Il identifie qui sont les travailleurs sociaux et les structures qui les emploient, quelles sont les évolutions des pratiques d’accompagnement ainsi que leurs fondements éthiques et déontologiques.

Un panorama des formations sociales, de leurs spécificités et de leurs évolutions est également présenté. Enfin, le sujet de l’attractivité des métiers du travail social et de l’intervention sociale est abordé, ainsi que des pistes d’action pour améliorer la visibilité de ce champ.

Vade-mecum du travail social

Ce livre vert constitue un véritable vade-mecum du travail social définissant les mots, concepts, processus et cadres idéologiques attendus de la part des « dirigeants du social », incluant les pouvoirs publics vis-à-vis des travailleurs sociaux et « entrepreneurs sociaux » du futur (« aller vers », « participation des personnes directement concernées », « pratiques réflexives », « pouvoir d’agir », « référent de parcours », « blocs de compétences capitalisables », etc.).

À partir d’un positionnement propre, celui de l’« idéologie de la performance », ce rapport fait un point sur les questionnements et enjeux actuels du travail social mais comporte plusieurs limites, en particulier à propos de la recherche et de la formation.

Le travail social et la recherche n’ont pas les mêmes finalités

En effet, le livre vert affirme qu’« un des enjeux est de faire de la recherche un investissement pour l’avenir du travail social. » Il est certes salutaire de réactiver l’idée que le développement de la recherche dans le champ social doit contribuer à « valoriser l'expertise des travailleurs sociaux au-delà de leurs savoir-faire », et ainsi « permettre de faire avancer la mise en place d’un doctorat en travail social, dans un processus de professionnalisation ambitieux, en référence au processus de Bologne qui inscrit l’organisation des études supérieures dans un schéma bien connu maintenant autour du triptyque licence-master-doctorat (LMD) ».

Pour autant, contrairement à ce qui est proposé dans ce rapport faisant la promotion d’une hypothétique « recherche en travail social », le travail social et la recherche n’ont pas nécessairement les mêmes finalités en terme d’« utilité sociale » puisque la recherche scientifique, même lorsqu’elle est « interventionnelle », a d’abord pour vocation de produire des connaissances tandis que le travail social vise avant tout à combattre et réduire les inégalités.

Approches scientifiques collaboratives à visée transformatrice

Dans l’espace du travail social, s’il est vrai que les recherches interventionnelles articulent une perspective scientifique et politique (développement des capacités réflexives et d’action souvent associées au « pouvoir d’agir »), pouvant effectivement favoriser la coproduction de connaissances grâce à la coopération de chercheurs, d’intervenants sociaux et de personnes directement concernées (lorsque c’est possible), ces approches ne constituent pas pour autant une spécificité du champ social permettant d’affirmer qu’il existerait une « recherche en travail social ».

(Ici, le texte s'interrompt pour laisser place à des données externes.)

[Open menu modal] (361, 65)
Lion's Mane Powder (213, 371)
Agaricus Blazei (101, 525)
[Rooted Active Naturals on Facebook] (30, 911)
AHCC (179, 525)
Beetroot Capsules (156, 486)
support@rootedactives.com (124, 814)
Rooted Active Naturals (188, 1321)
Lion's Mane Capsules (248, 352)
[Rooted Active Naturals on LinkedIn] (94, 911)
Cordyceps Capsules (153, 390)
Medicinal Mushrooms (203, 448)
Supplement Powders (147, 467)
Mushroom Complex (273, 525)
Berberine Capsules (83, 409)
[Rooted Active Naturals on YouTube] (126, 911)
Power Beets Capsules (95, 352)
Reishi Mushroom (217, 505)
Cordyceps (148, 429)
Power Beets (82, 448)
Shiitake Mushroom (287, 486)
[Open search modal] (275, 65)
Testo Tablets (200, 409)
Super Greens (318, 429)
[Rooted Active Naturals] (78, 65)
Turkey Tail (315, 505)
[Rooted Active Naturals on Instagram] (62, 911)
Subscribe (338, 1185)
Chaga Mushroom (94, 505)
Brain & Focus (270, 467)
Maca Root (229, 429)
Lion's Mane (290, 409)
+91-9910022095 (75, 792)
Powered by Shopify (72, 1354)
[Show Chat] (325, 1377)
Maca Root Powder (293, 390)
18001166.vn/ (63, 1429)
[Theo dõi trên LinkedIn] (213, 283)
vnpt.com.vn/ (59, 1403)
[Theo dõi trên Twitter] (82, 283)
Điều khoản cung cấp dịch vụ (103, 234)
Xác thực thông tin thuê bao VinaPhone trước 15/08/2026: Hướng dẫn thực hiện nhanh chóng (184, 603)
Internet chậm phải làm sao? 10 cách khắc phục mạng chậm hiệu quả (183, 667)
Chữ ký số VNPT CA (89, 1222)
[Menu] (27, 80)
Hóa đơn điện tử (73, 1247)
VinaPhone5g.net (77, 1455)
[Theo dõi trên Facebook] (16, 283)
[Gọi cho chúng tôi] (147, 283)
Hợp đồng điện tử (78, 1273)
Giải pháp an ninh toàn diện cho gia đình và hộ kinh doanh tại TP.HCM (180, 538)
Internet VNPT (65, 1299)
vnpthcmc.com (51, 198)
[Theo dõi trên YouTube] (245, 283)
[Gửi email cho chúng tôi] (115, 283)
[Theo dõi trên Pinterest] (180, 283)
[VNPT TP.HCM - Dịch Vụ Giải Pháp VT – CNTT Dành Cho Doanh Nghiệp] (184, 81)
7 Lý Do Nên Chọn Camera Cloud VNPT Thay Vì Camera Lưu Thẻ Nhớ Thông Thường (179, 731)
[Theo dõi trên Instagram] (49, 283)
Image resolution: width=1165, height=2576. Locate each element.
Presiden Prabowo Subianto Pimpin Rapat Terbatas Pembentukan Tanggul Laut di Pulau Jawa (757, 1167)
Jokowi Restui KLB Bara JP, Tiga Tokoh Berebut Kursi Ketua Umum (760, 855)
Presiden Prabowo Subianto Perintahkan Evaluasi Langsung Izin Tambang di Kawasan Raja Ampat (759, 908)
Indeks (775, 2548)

En effet, les approches scientifiques collaboratives à visée transformatrice, tant du côté des acteurs engagés dans un programme de recherche que du côté des systèmes, font partie intégrante de l’histoire des sciences sociales, notamment dans le cadre des enquêtes réalisées par l’École sociologique de Chicago ou plus récemment en France, par le courant actionnaliste créé par Alain Touraine.

Mise à l'écart des formateurs-chercheurs 

De plus, alors que le rapport enjoint tout au long du manuscrit à transformer les pratiques du travail social en intégrant les personnes directement concernées dans les protocoles d’intervention, de formation et de recherche, il est pour le moins paradoxal que les rédacteurs du livre vert n’aient pas jugé utile d’auditer (à l’exception de quelques personnalités trustant depuis des décennies toutes les places au sein des organismes, groupes de travail, conseils et chaires du travail social placés directement ou indirectement sous la responsabilité du ministère des Solidarités) les principaux intéressés.

À savoir les chercheurs en sciences sociales travaillant « dans », « sur » et « pour » le travail social, dont certains agissent depuis des années dans des sociétés et associations savantes, comme l’Association des chercheurs des organismes de la formation et de l’intervention sociales (Acofis) qui revendique, notamment, un financement de la recherche, et des postes de chercheurs et formateurs-chercheurs au sein des établissements de formation en travail social, pérenne et reconnu par les pouvoirs publics.

Des centres de formation confrontés à la logique concurrentielle

Surtout, à propos de la qualification des travailleurs sociaux, à aucun moment le livre vert ne remet en question la logique de marchandisation et la dynamique concurrentielle à marche forcée dans laquelle les centres de formation sont entrés depuis la régionalisation des formations en travail social, actée en 2004.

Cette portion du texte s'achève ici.